De acordo com a secção de farmacocinética oficial, a substância ativa tem uma semivida curta de cerca de 1,2 horas. No entanto, o metabolito ativo principal, que assegura a maior parte do efeito terapêutico, permanece no organismo durante mais tempo, com uma semivida de aproximadamente 18 a 30 horas em indivíduos com função renal normal.

P: O Uriprim está associado a dores de cabeça?

A cefaleia (dor de cabeça) está listada como um possível efeito secundário na documentação regulamentar oficial deste medicamento.

P: Posso tomar Uriprim se já estiver a tomar um antibiótico?

Os documentos regulamentares listam certos antibióticos, especificamente a Amoxicilina e a Ampicilina, como podendo aumentar o risco de desenvolver uma erupção cutânea quando utilizados em simultâneo com o Uriprim.
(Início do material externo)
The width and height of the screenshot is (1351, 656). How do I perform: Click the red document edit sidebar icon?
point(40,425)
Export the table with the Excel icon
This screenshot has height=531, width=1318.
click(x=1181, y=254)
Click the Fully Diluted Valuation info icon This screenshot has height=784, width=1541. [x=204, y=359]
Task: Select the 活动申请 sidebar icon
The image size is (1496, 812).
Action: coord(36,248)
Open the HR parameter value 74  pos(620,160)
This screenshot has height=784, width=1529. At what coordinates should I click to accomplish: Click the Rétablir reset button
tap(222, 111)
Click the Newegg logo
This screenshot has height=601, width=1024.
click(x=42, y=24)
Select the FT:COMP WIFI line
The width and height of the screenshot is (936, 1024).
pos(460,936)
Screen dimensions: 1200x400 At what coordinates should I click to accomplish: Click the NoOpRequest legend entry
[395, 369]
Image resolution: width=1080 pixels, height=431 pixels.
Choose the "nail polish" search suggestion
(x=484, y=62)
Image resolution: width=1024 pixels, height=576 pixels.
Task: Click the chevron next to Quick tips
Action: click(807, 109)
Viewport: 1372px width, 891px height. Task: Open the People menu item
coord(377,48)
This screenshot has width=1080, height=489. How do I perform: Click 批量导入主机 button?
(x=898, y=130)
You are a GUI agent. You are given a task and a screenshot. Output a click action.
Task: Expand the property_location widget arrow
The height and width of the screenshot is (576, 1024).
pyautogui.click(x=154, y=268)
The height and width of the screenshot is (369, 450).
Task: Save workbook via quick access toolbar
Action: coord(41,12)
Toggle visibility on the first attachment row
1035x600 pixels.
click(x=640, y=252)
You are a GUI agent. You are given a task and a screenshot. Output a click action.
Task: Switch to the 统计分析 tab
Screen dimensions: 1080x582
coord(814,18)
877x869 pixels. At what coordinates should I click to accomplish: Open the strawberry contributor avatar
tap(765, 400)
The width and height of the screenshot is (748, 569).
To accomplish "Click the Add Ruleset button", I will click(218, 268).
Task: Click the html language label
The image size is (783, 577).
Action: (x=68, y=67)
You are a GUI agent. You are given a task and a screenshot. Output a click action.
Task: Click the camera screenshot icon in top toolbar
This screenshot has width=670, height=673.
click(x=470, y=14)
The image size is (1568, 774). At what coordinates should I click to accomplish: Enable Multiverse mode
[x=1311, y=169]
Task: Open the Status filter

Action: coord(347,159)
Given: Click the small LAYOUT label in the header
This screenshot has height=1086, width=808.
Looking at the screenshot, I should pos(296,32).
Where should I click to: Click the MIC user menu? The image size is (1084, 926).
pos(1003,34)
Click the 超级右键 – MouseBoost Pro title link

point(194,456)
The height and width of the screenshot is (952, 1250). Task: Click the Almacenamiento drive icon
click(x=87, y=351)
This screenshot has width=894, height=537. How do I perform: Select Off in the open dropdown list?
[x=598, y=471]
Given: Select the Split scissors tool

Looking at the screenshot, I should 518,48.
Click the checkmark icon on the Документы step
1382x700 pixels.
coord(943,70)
Para outros tipos de antibióticos, as orientações oficiais aconselham a consulta do guia de interações medicamentosas.

P: Posso usar Uriprim se estiver a amamentar?

A informação oficial do produto recomenda geralmente evitar o medicamento durante a amamentação. Isto deve-se ao facto de tanto o fármaco como o seu metabolito ativo passarem para o leite materno; o fabricante indica que a cautela ou a suspensão do uso são geralmente indicadas, a menos que o benefício seja clinicamente essencial.

P: O Uriprim está associado a problemas de visão específicos?

Os documentos regulamentares listam potenciais efeitos secundários na visão, incluindo perturbações visuais e visão turva. Foram relatados casos raros de cataratas, especialmente com o uso prolongado do medicamento.

Como Uriprim deve ser armazenado e descartado?

Requisitos Oficiais de Conservação e Eliminação

As instruções para a conservação e eliminação do Alopurinol (a substância ativa do Uriprim) são rigorosamente definidas pelas autoridades regulamentares para garantir a estabilidade e a segurança do produto.

Condições de Conservação:

Requisito Instrução Específica
Temperatura Não conservar acima de 25 °C.
Proteção Conservar os blisters na embalagem de origem.
Manuseamento Manter os recipientes de comprimidos bem fechados e na embalagem original.

Estabilidade do Produto:

Tipo de Embalagem Prazo de Validade
Recipientes de comprimidos 3 anos
Blisters 2 anos

No que diz respeito à eliminação, a documentação oficial indica que não existem requisitos especiais listados; por conseguinte, qualquer medicamento fora de validade ou não utilizado deve ser descartado de acordo com as políticas locais estabelecidas para a eliminação de resíduos farmacêuticos.

Atenção! Sempre consulte um médico ou farmacêutico antes de usar pílulas ou medicamentos.